- **THE INPUT**:

▬▬▬▬▬▬▬▬▬▬

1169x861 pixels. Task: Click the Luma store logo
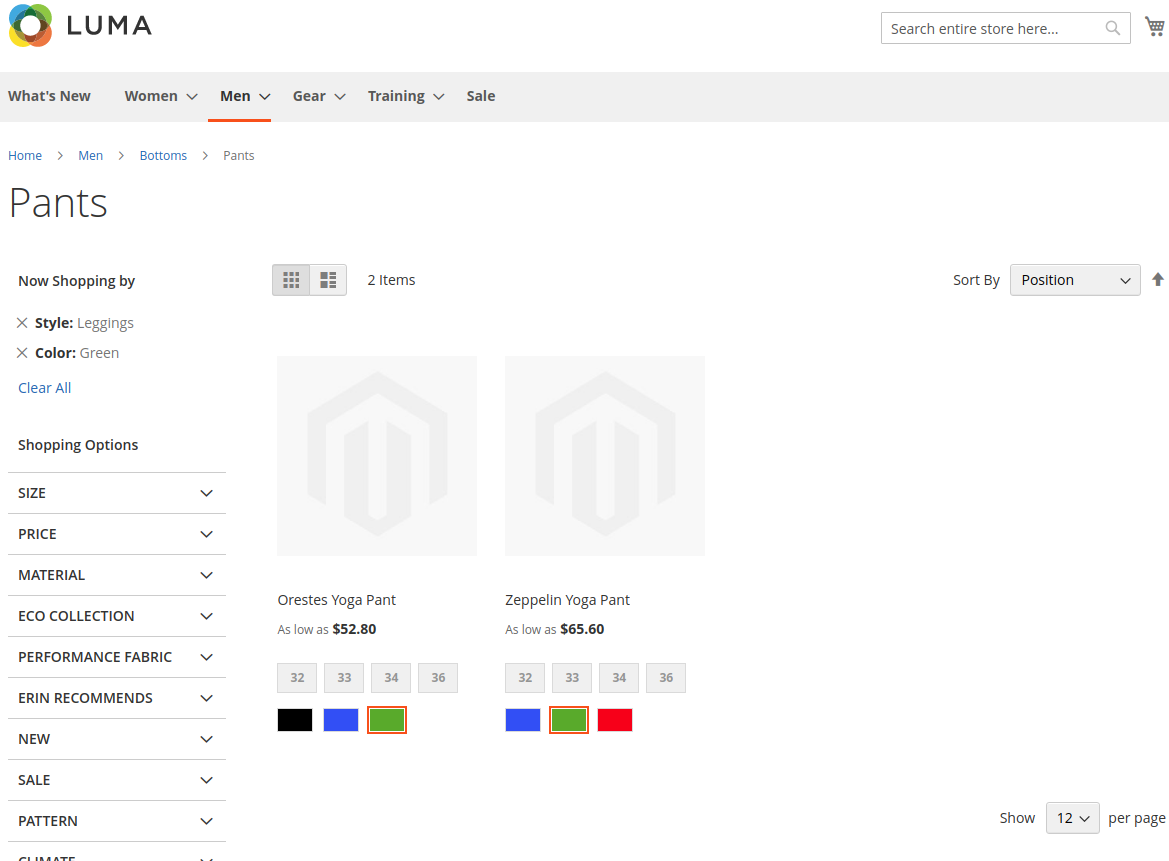[x=79, y=26]
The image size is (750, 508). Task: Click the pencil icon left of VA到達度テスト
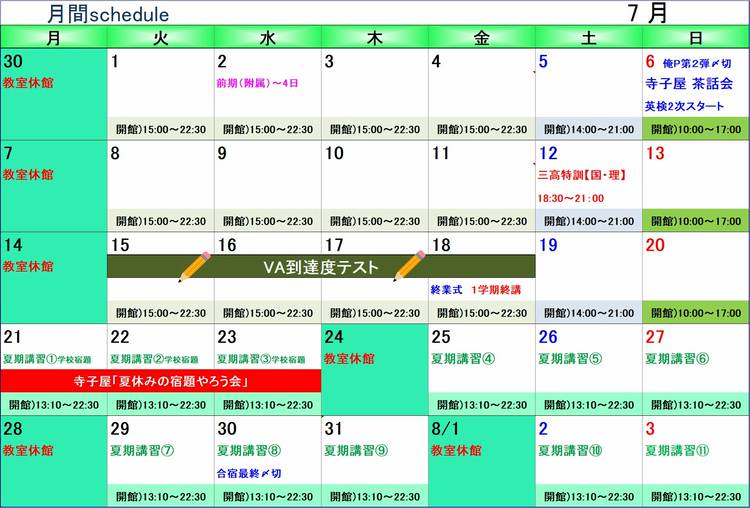[195, 267]
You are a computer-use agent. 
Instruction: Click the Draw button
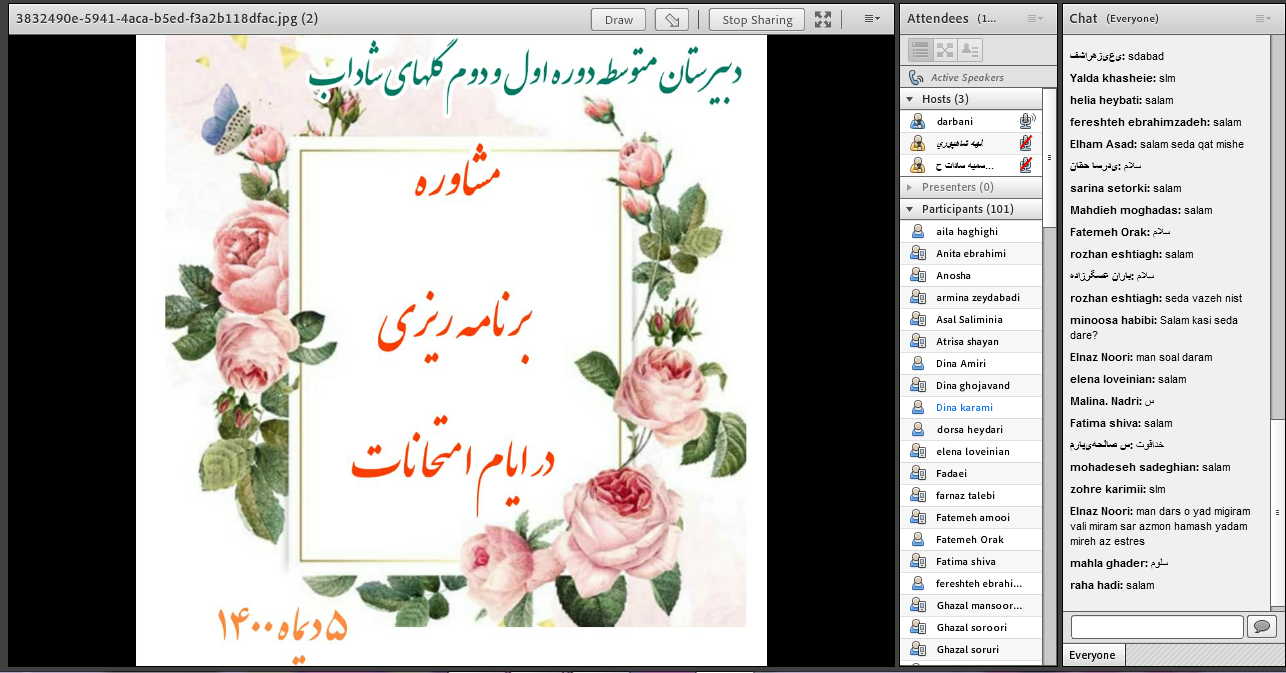pyautogui.click(x=618, y=19)
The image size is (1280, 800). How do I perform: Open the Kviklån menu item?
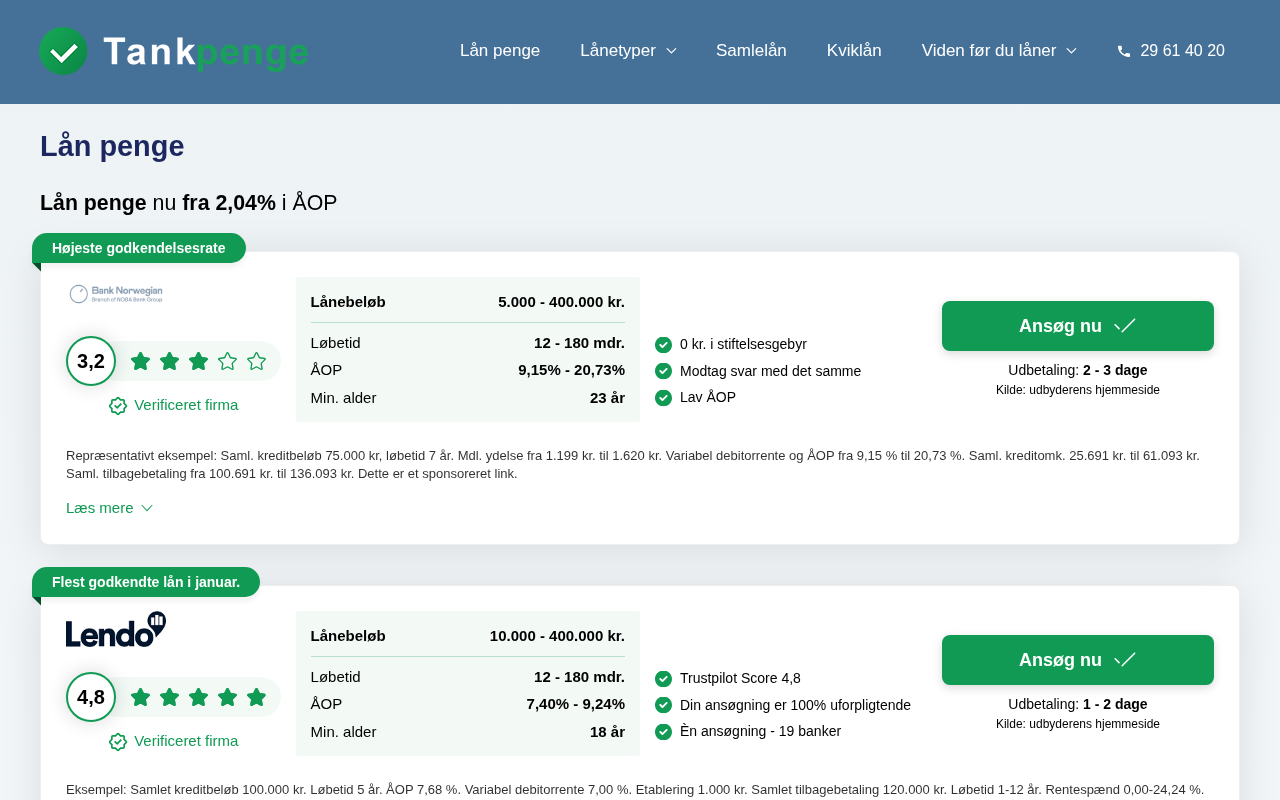854,51

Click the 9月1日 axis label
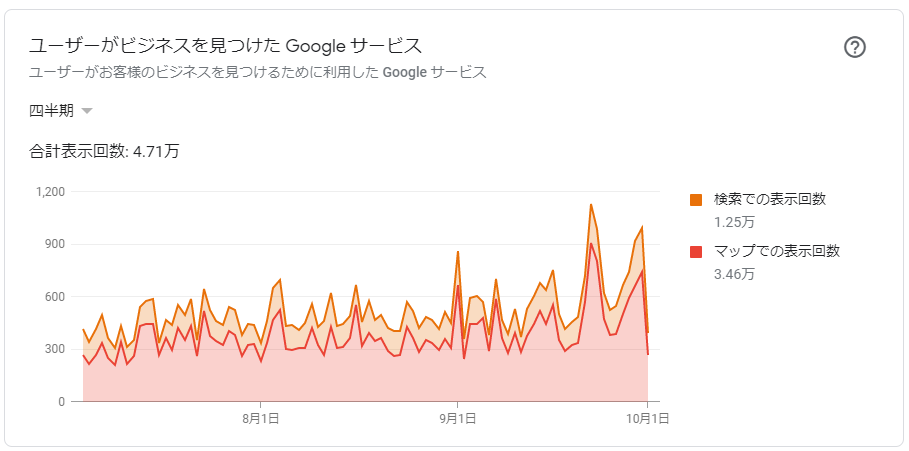pos(458,419)
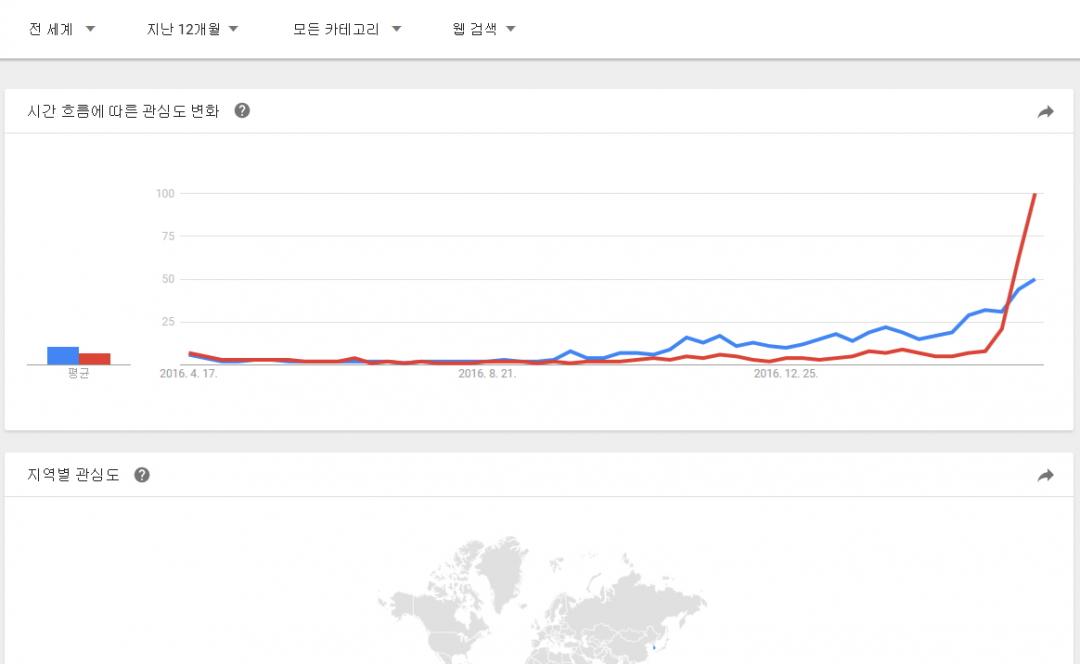
Task: Click the 시간 흐름에 따른 관심도 변화 title
Action: pos(124,111)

▬▬▬▬▬▬▬▬▬▬

- **SHORT PROBLEM**:
Please rewrite all of the entries above with "image size" replaced by "screenshot size", changing nothing else and leaving out the pictures.

- **FULL ANSWER**:
1169x861 pixels. Task: Click the Luma store logo
[x=79, y=26]
The screenshot size is (750, 508). Task: Click the pencil icon left of VA到達度テスト
[195, 267]
You are a computer-use agent. 
Instruction: Click the Draw button
pyautogui.click(x=618, y=19)
The screenshot size is (1280, 800). How do I perform: Open the Kviklån menu item?
854,51

Click the 9月1日 axis label
pos(458,419)
Task: Click the 시간 흐름에 따른 관심도 변화 title
Action: pos(124,111)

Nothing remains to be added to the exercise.